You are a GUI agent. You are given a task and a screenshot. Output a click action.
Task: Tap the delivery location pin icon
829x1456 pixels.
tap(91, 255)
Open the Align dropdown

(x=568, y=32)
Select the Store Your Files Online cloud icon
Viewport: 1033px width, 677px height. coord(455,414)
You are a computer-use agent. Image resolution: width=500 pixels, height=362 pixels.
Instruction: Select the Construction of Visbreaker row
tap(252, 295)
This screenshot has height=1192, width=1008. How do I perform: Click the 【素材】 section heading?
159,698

---

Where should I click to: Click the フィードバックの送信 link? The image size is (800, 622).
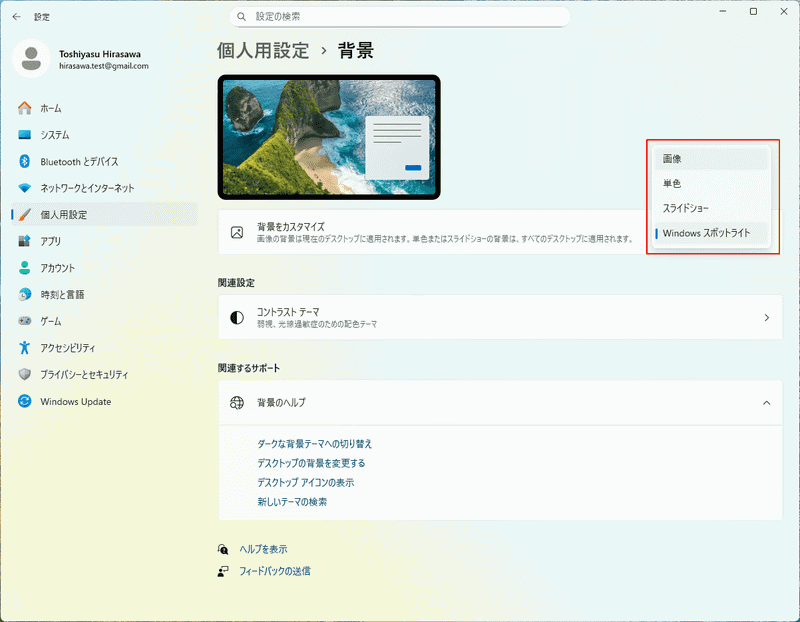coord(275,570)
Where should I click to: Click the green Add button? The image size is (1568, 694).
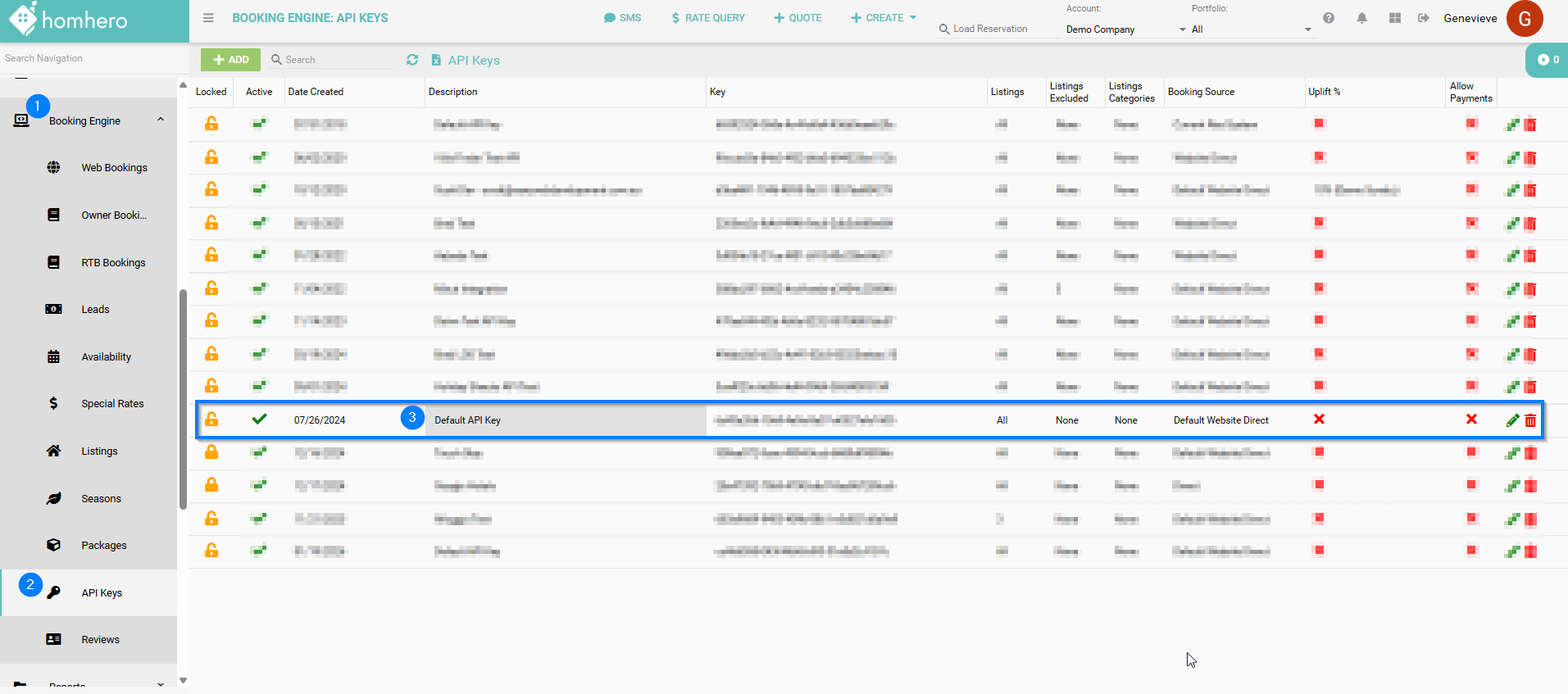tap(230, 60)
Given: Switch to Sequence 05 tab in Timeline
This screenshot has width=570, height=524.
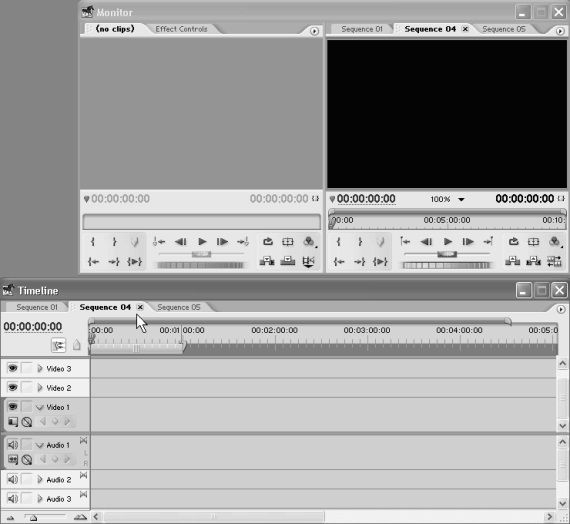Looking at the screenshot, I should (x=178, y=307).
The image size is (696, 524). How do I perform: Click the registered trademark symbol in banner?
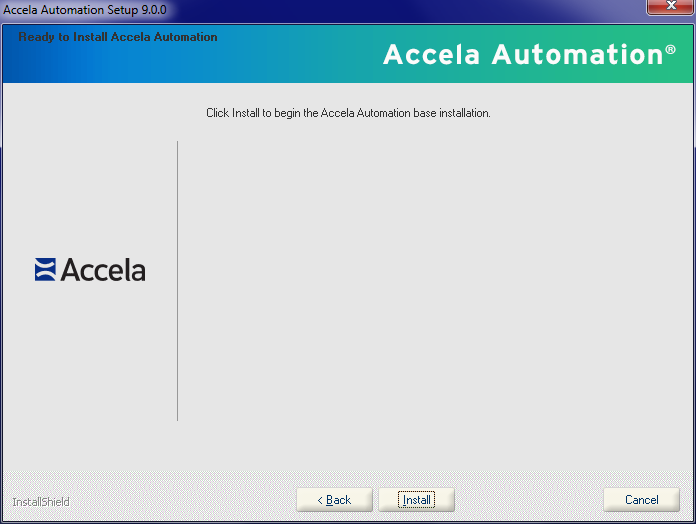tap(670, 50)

> The problem
State how many lines of the records contain the string "agent". The number is the whole answer.

> Output
2